▽

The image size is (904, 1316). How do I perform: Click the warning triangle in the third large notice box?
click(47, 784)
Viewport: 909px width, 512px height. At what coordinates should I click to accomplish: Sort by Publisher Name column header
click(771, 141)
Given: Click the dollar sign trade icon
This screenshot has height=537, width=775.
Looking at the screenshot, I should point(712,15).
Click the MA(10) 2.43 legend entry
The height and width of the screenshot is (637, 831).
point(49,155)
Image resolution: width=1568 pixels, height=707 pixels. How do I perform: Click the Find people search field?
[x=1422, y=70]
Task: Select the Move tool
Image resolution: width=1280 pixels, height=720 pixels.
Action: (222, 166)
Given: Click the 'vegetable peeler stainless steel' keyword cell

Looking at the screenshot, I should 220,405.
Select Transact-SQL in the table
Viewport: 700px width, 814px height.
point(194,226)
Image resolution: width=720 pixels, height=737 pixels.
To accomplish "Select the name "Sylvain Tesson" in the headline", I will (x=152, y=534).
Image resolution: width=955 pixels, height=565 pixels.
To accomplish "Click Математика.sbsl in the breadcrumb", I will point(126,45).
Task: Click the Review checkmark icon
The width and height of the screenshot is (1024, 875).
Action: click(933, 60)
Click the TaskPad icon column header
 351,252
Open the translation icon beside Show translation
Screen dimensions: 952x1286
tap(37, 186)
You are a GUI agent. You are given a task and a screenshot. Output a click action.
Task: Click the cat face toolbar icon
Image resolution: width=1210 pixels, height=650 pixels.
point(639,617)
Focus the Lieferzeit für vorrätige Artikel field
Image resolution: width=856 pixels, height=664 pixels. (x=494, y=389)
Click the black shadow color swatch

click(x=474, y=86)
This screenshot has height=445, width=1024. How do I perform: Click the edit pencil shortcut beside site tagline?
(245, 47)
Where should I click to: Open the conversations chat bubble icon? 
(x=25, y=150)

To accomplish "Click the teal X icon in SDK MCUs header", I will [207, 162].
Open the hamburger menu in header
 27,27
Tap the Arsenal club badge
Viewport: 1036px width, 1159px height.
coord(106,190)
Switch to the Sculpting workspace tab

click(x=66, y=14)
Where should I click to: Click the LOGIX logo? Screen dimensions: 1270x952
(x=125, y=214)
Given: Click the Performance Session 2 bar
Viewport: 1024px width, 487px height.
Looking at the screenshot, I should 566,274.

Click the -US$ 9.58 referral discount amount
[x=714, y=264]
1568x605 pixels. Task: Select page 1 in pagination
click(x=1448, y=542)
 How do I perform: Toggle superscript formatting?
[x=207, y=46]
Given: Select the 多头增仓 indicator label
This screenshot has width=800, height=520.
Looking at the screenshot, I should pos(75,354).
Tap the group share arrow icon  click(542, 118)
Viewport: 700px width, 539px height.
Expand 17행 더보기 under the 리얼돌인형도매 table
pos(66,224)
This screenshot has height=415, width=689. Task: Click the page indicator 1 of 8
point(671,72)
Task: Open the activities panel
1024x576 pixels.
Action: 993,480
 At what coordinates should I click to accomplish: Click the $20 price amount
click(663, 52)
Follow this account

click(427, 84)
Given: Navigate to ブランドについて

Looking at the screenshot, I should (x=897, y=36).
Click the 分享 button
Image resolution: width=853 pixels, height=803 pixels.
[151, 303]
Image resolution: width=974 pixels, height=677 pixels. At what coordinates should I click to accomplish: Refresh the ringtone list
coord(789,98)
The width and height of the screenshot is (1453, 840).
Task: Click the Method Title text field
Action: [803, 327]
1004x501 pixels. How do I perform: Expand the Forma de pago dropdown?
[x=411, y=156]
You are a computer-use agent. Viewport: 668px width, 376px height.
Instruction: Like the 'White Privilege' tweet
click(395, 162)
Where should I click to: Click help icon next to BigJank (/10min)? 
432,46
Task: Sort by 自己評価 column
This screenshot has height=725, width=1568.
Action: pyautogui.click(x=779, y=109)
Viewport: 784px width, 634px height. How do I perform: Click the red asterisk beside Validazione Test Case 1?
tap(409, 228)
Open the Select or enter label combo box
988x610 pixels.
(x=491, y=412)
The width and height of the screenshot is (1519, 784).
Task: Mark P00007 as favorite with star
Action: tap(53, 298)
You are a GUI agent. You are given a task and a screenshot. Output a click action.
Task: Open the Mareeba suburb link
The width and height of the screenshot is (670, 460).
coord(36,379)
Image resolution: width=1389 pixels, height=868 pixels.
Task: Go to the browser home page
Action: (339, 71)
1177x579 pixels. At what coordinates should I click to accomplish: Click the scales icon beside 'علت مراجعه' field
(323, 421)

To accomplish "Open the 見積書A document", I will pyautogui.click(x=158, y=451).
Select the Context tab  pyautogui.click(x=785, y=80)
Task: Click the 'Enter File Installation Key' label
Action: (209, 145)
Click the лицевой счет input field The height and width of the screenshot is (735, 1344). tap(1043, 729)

△

Task to carry out: The records above are to be copied out exactly, line for line.

Your response:
The image size is (904, 1316). How do I perform: Click the warning triangle in the third large notice box?
click(47, 784)
Viewport: 909px width, 512px height. At what coordinates should I click to accomplish: Sort by Publisher Name column header
click(771, 141)
Given: Click the dollar sign trade icon
This screenshot has height=537, width=775.
Looking at the screenshot, I should point(712,15).
Click the MA(10) 2.43 legend entry
The height and width of the screenshot is (637, 831).
point(49,155)
Image resolution: width=1568 pixels, height=707 pixels. How do I perform: Click the Find people search field?
[x=1422, y=70]
Task: Select the Move tool
Image resolution: width=1280 pixels, height=720 pixels.
Action: (222, 166)
Given: Click the 'vegetable peeler stainless steel' keyword cell

Looking at the screenshot, I should 220,405.
Select Transact-SQL in the table
Viewport: 700px width, 814px height.
point(194,226)
Image resolution: width=720 pixels, height=737 pixels.
To accomplish "Select the name "Sylvain Tesson" in the headline", I will (x=152, y=534).
Image resolution: width=955 pixels, height=565 pixels.
To accomplish "Click Математика.sbsl in the breadcrumb", I will point(126,45).
Task: Click the Review checkmark icon
The width and height of the screenshot is (1024, 875).
Action: click(933, 60)
Click the TaskPad icon column header
 351,252
Open the translation icon beside Show translation
Screen dimensions: 952x1286
tap(37, 186)
You are a GUI agent. You are given a task and a screenshot. Output a click action.
Task: Click the cat face toolbar icon
Image resolution: width=1210 pixels, height=650 pixels.
point(639,617)
Focus the Lieferzeit für vorrätige Artikel field
Image resolution: width=856 pixels, height=664 pixels. (x=494, y=389)
Click the black shadow color swatch

click(x=474, y=86)
This screenshot has height=445, width=1024. How do I perform: Click the edit pencil shortcut beside site tagline?
(245, 47)
Where should I click to: Open the conversations chat bubble icon? 
(x=25, y=150)

To accomplish "Click the teal X icon in SDK MCUs header", I will [207, 162].
Open the hamburger menu in header
 27,27
Tap the Arsenal club badge
Viewport: 1036px width, 1159px height.
coord(106,190)
Switch to the Sculpting workspace tab

click(x=66, y=14)
Where should I click to: Click the LOGIX logo? Screen dimensions: 1270x952
(x=125, y=214)
Given: Click the Performance Session 2 bar
Viewport: 1024px width, 487px height.
Looking at the screenshot, I should 566,274.

Click the -US$ 9.58 referral discount amount
[x=714, y=264]
1568x605 pixels. Task: Select page 1 in pagination
click(x=1448, y=542)
 How do I perform: Toggle superscript formatting?
[x=207, y=46]
Given: Select the 多头增仓 indicator label
This screenshot has width=800, height=520.
Looking at the screenshot, I should pos(75,354).
Tap the group share arrow icon  click(542, 118)
Viewport: 700px width, 539px height.
Expand 17행 더보기 under the 리얼돌인형도매 table
pos(66,224)
This screenshot has height=415, width=689. Task: Click the page indicator 1 of 8
point(671,72)
Task: Open the activities panel
1024x576 pixels.
Action: 993,480
 At what coordinates should I click to accomplish: Click the $20 price amount
click(663, 52)
Follow this account

click(427, 84)
Given: Navigate to ブランドについて

Looking at the screenshot, I should (x=897, y=36).
Click the 分享 button
Image resolution: width=853 pixels, height=803 pixels.
[151, 303]
Image resolution: width=974 pixels, height=677 pixels. At what coordinates should I click to accomplish: Refresh the ringtone list
coord(789,98)
The width and height of the screenshot is (1453, 840).
Task: Click the Method Title text field
Action: [803, 327]
1004x501 pixels. How do I perform: Expand the Forma de pago dropdown?
[x=411, y=156]
You are a computer-use agent. Viewport: 668px width, 376px height.
Instruction: Like the 'White Privilege' tweet
click(395, 162)
Where should I click to: Click help icon next to BigJank (/10min)? 
432,46
Task: Sort by 自己評価 column
This screenshot has height=725, width=1568.
Action: pyautogui.click(x=779, y=109)
Viewport: 784px width, 634px height. How do I perform: Click the red asterisk beside Validazione Test Case 1?
tap(409, 228)
Open the Select or enter label combo box
988x610 pixels.
(x=491, y=412)
The width and height of the screenshot is (1519, 784).
Task: Mark P00007 as favorite with star
Action: tap(53, 298)
You are a GUI agent. You are given a task and a screenshot. Output a click action.
Task: Open the Mareeba suburb link
The width and height of the screenshot is (670, 460).
coord(36,379)
Image resolution: width=1389 pixels, height=868 pixels.
Task: Go to the browser home page
Action: (339, 71)
1177x579 pixels. At what coordinates should I click to accomplish: Click the scales icon beside 'علت مراجعه' field
(323, 421)

To accomplish "Open the 見積書A document", I will pyautogui.click(x=158, y=451).
Select the Context tab  pyautogui.click(x=785, y=80)
Task: Click the 'Enter File Installation Key' label
Action: (209, 145)
Click the лицевой счет input field The height and width of the screenshot is (735, 1344). tap(1043, 729)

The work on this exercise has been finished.